Warto dodać, że na nagraniu widać nie tylko przeszywanie strojów – odpowiednio zachipowanych – ale też obecność przy procederze… trenera reprezentacji Norwegii. Wideo pojawiło się na profilu X dziennikarza Sport.pl Jakuba Balcerskiego, który opublikował i opisał sytuację, jako pierwszy.

Dodajmy, że chipy miały być wszywane przez Norwegów na nowy materiał.

Zduplikowane chipy wszywane przez Norwegów do materiału, to coś, co zdecydowanie nie powinno mieć miejsca. Podobnie zresztą jak wszelkie tego typu kombinacje, jeśli okażą się prawdziwe. FIS został poinformowany o nagraniu. Pytaniem bez odpowiedzi pozostaje jednak, czy filmik jest prawdziwy i nagrany akurat w trakcie MŚ w Trondheim.

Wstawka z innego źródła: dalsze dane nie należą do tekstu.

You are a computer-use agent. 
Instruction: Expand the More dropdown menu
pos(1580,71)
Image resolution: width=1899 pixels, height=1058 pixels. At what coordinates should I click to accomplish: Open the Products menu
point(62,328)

Prezes Małysz zasugerował, że według nieoficjalnych informacji, ma to być prawdziwe nagranie.

MŚ 2025: Co dalej z Thomasem Thurnbichlerem w reprezentacji Polski?

Pomijając ogromne zamieszanie z kombinezonami w trakcie trwających zmagań – na początku sporo mówiło się o stroju Niemca Karla Geigera – w sobotę (tj. 8 marca), odbywa się ostatni konkurs podczas imprezy w Trondheim. Tym razem rywalizacja rozgrywa się na dużym obiekcie. Na normalnej skoczni najlepszym z Polaków był Paweł Wąsek, który zajął 10. miejsce.

W rywalizacji drużynowej Polska zajęła za to szóstą lokatę. Najgorszą od MŚ 2007, Polacy po raz pierwszy wpadli z czołowej piątki.

Podczas sobotniej rywalizacji wśród powołanych przez Thomasa Thurnbichlera zabrakło Piotra Żyły. Mistrz świata z 2021 i 2023 roku na normalnych obiektach, nie załapał się do kwartetu.

A co w przypadku, jeśli MŚ 2025 zakończą się dla Polaków bez medalu? Wydaje się, że prezes PZN nie podejmie wiążących decyzji w stosunku do Austriaka, dowodzącego polską kadrą.